▶ EXERCISE OBJECTIVE: Would you transcribe the listing that follows word for word, skipping pictures?

▶ DATASET RECORDS:
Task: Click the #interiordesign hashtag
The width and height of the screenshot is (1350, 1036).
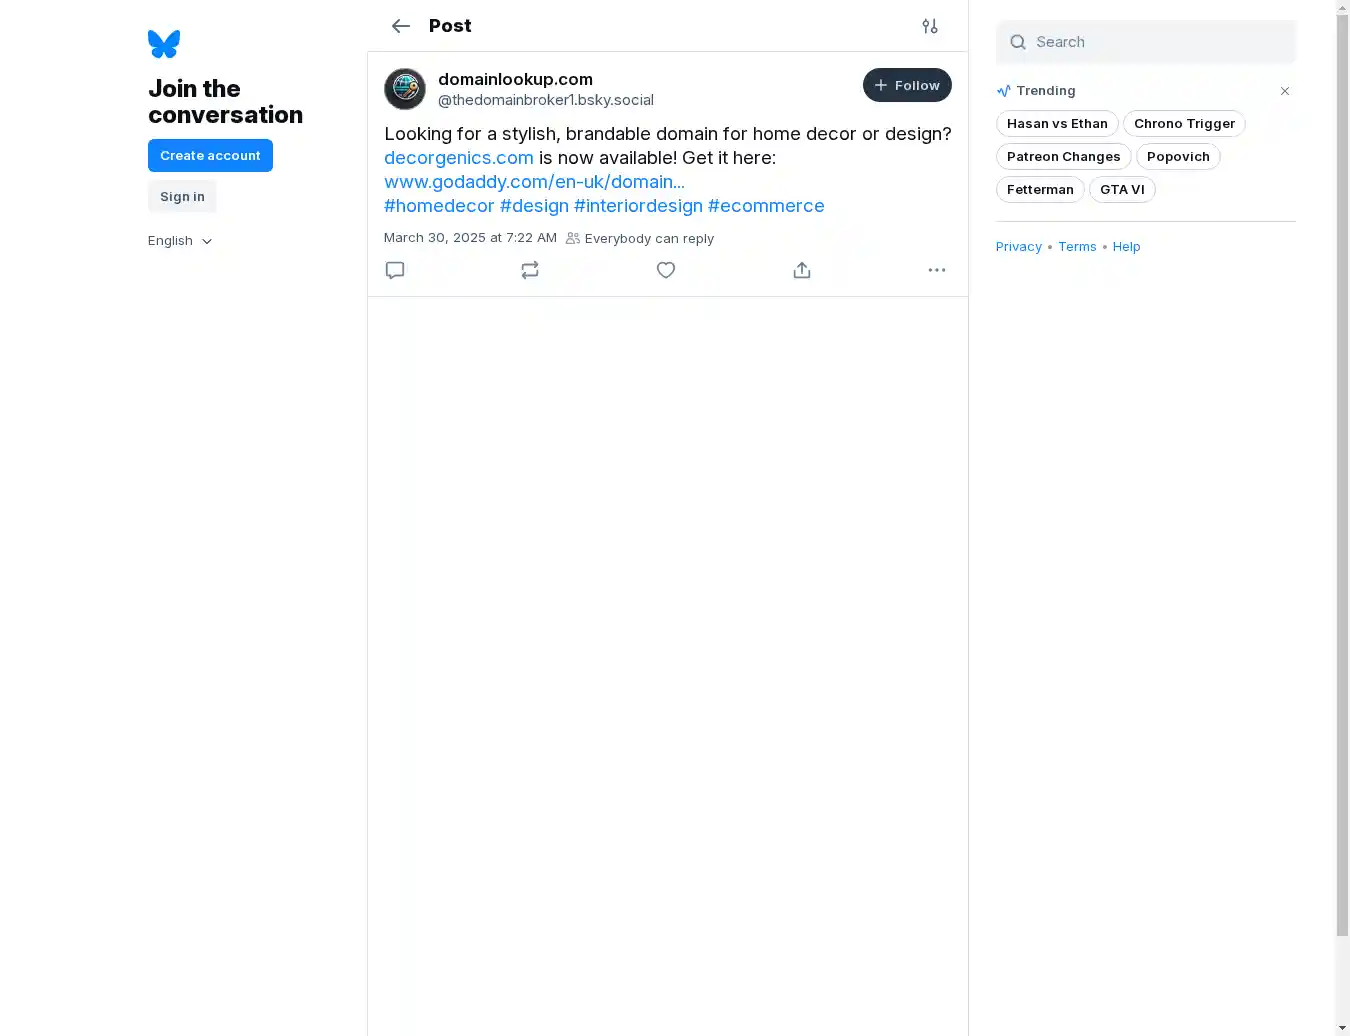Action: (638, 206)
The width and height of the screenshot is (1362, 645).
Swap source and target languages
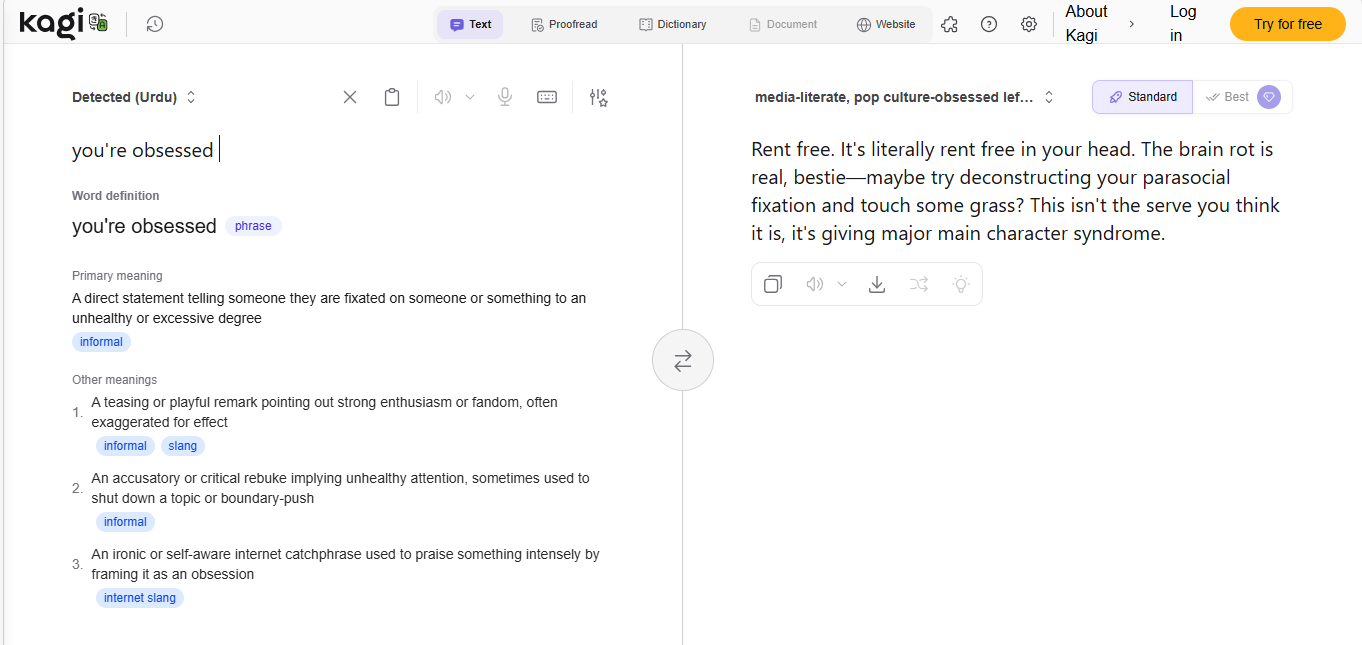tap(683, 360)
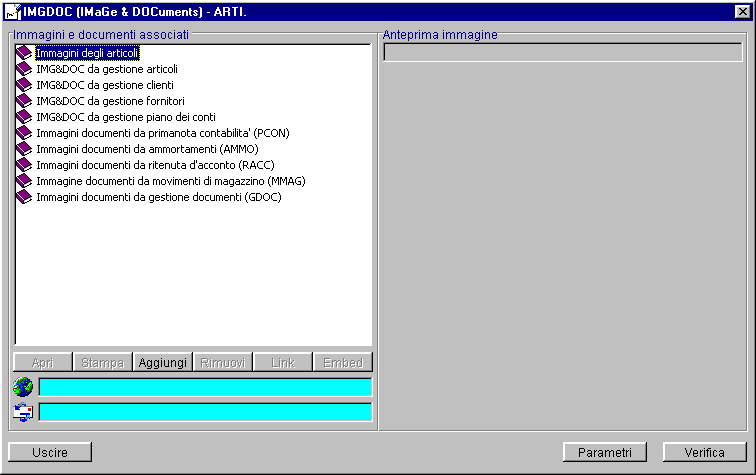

▶ FINISHED EXERCISE:
Task: Click the #interiordesign hashtag
The width and height of the screenshot is (1350, 1036).
Action: (638, 206)
The width and height of the screenshot is (1362, 645).
Swap source and target languages
tap(683, 360)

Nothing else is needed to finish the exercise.